Das Weltbild des Kindes
Unser Plakat stellt die verschiedenen Formen der Periode des voroperationalen in kleinen Beispielsituationen vor. Der kleine Junge und das kleine Mädchen äußern sich dazu aus eigener Sichtweise zu der jeweiligen Situation.
Egozentrismus: Der Ball eines spielenden Kindes rollt auf die befahrene Straße. Das Fahrzeug wird jedoch vom benachbarten Gebäude verdeckt, sodass das spielende Kind auf die Straße läuft.
Gegenüber befindet sich unser im Egozentristischen Stadium entwickeltes Kleinkind und bemerkt das herannahende Auto.

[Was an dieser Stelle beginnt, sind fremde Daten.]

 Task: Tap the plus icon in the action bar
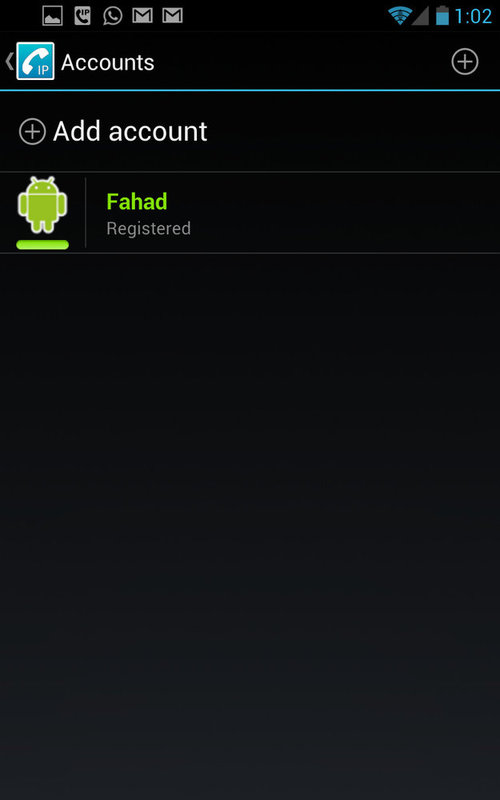click(465, 62)
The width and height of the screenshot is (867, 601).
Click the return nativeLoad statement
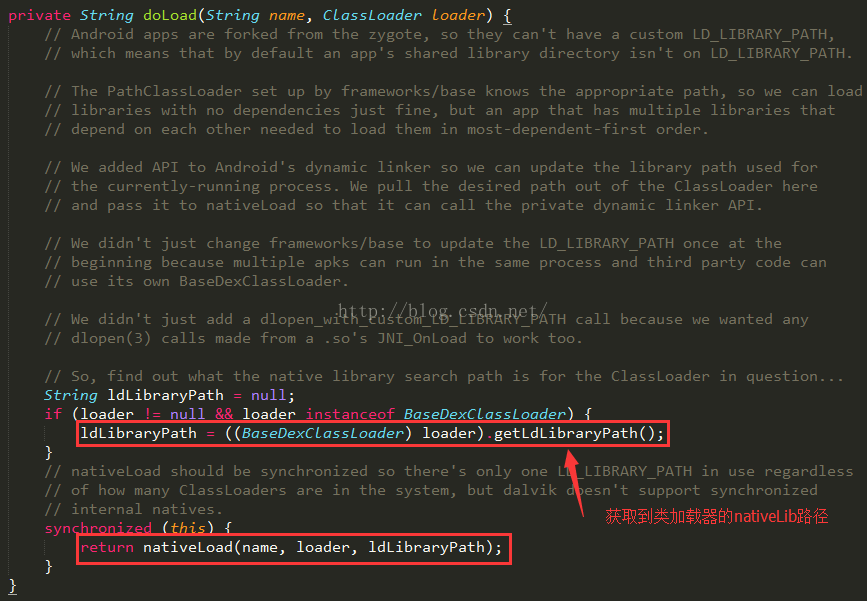click(291, 547)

Es ist allerdings nicht in der Lage das andere Kind zu warnen, da es in dieser Phase seiner Entwicklung davon ausgeht, dass die eigene Perspektive auch die des spielenden Kindes ist und dieses schlussfolgernd das Auto ebenfalls sieht.

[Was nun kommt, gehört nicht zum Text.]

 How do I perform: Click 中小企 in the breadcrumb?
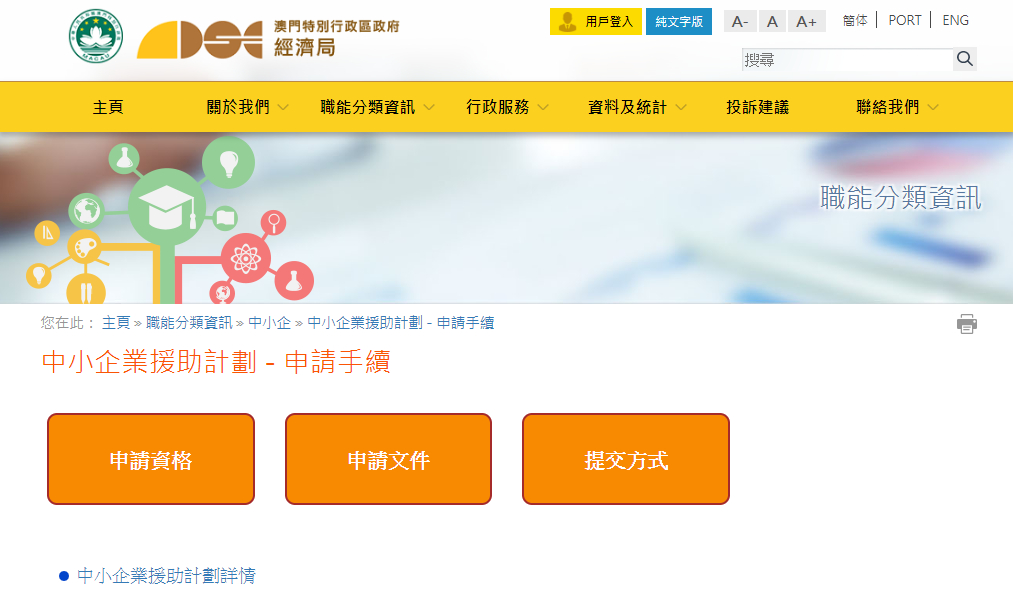[x=269, y=323]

Realismus: Der Inhalt eines Traumes oder der Fantasie wird als real empfunden. So glaubt unser Kind im Beispiel, dass es tatsächlich verhext wurde.
Finalismus: Die Sonne ist zum wärmen da, d.h. dass Naturgegebenheiten zweckgebunden werden.

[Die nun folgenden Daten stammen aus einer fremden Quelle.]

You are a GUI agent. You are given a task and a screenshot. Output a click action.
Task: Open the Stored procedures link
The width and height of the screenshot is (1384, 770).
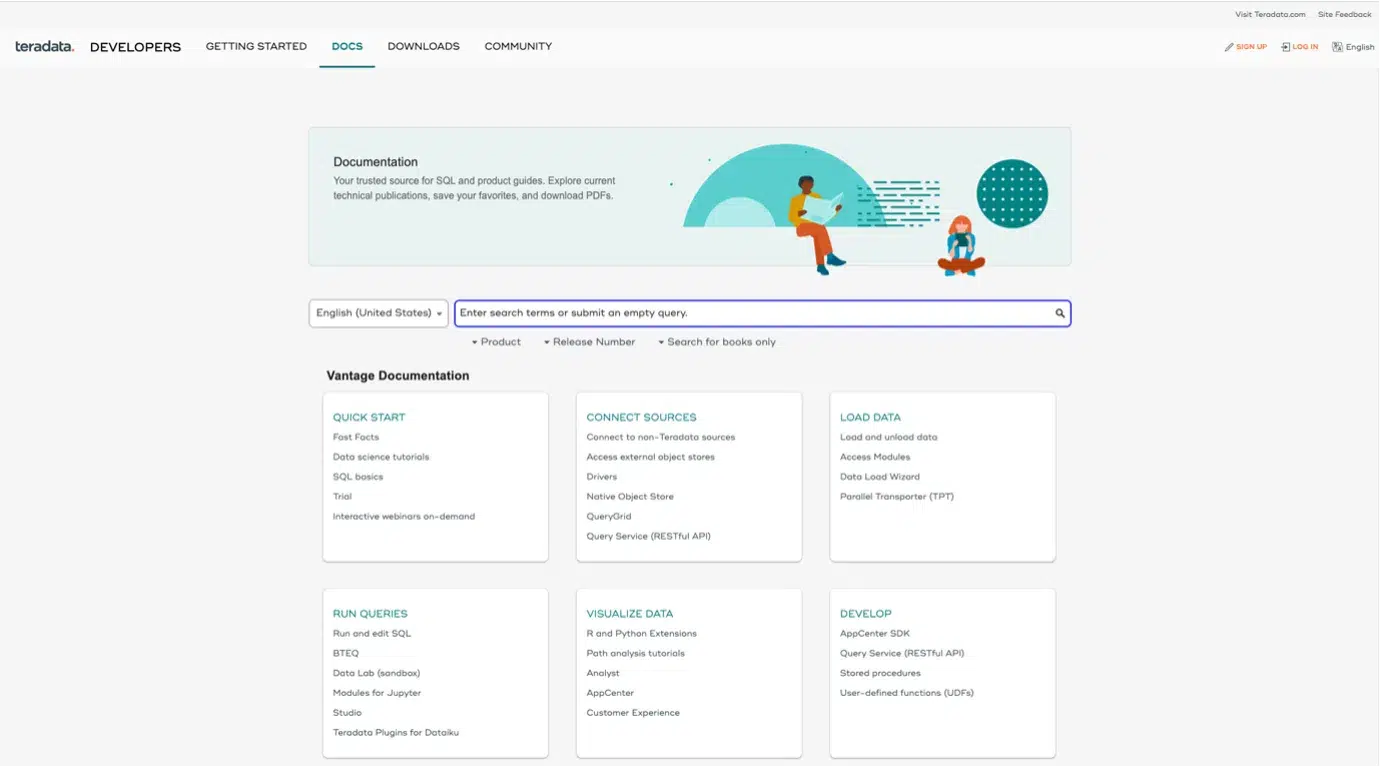880,673
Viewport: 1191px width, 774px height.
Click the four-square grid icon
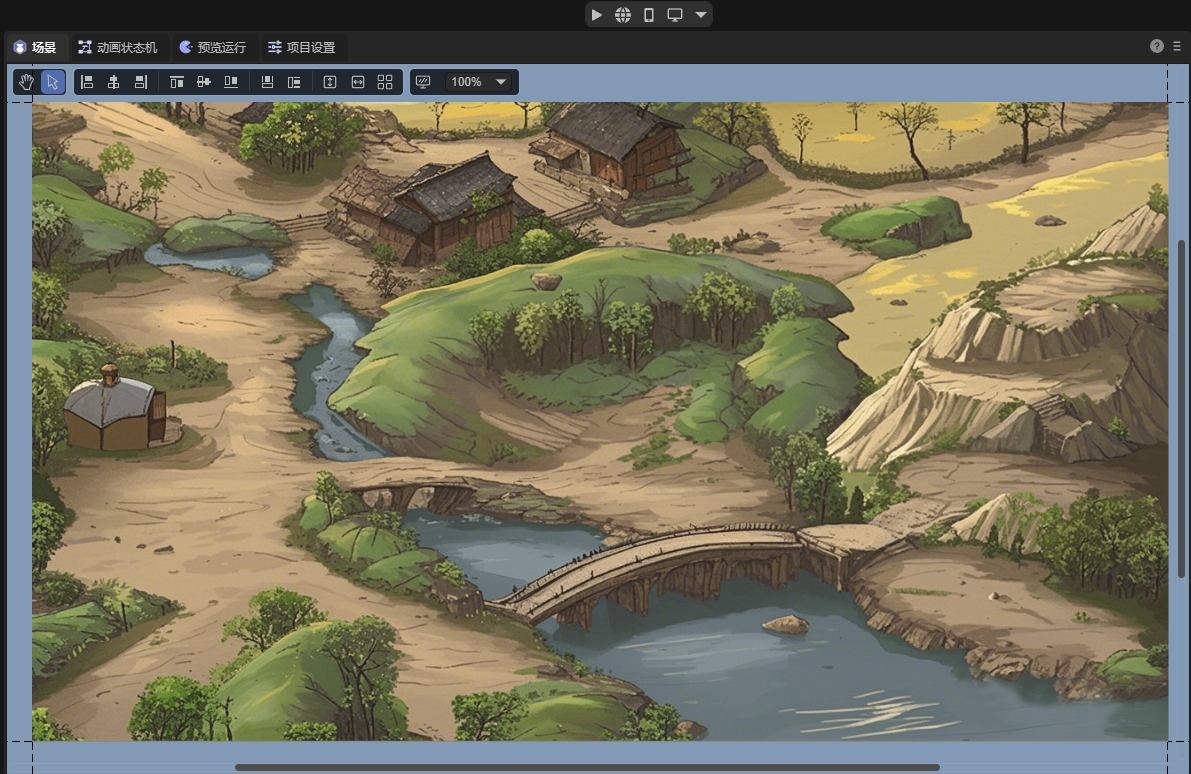click(385, 82)
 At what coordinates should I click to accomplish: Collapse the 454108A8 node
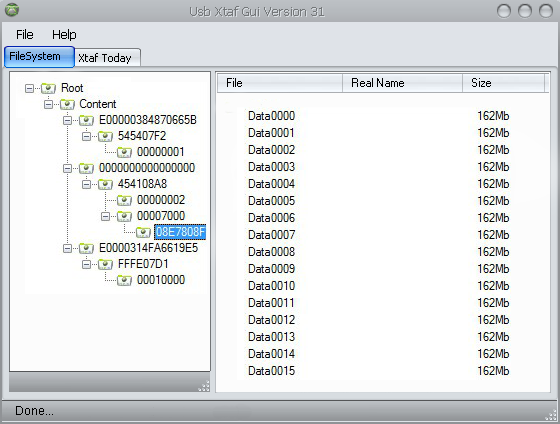86,184
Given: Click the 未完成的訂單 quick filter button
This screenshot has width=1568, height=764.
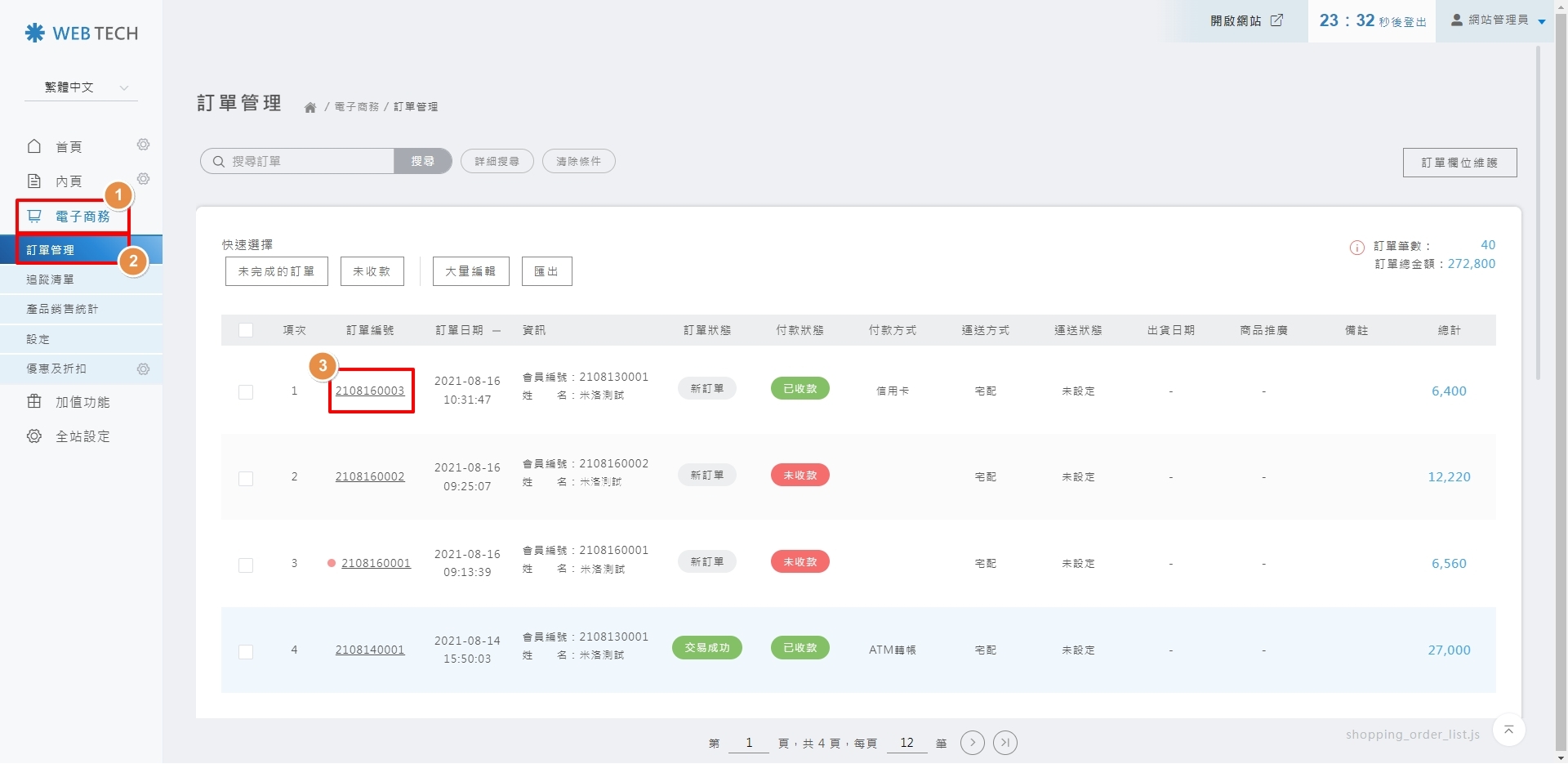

Anthropomorphismus: Bedeutet die Vermenschlichung seiner Umwelt. Zwei der wichtigsten Formen sind:
1. Animismus: Unser Kind stolpert und beschuldigt den Stein ihm die Schmerzen absichtlich zugefügt zu haben. Der Stein ist seiner Auffassung nach böse. Es beseelt somit ein lebloses Objekt und gibt diesen Absichten und Gefühle.
2. Artifizialismus: In diesem Beispiel greifen wir auf die eigenen Erfahrungen unserer Gruppe zurück. Ein Gruppenmitglied konnte sich noch gut daran erinnern, als ihm als Kind glaubhaft erzählt wurde, dass Markierungen an Bäumen nicht etwa durch Förster, sondern durch geheimnisvolle Waldbewohner namens „Glasmännchen“ verursacht werden. Dieser Glaube ließ sich auch nicht ohne weiteres widerlegen.
Deutlich an diesem Beispiel wird der Glaube an übernatürliche Wesen. Diese Phase beinhaltet allerdings auch, dass Naturgegebenheiten von Menschen oder anderen Wesen geschaffen werden.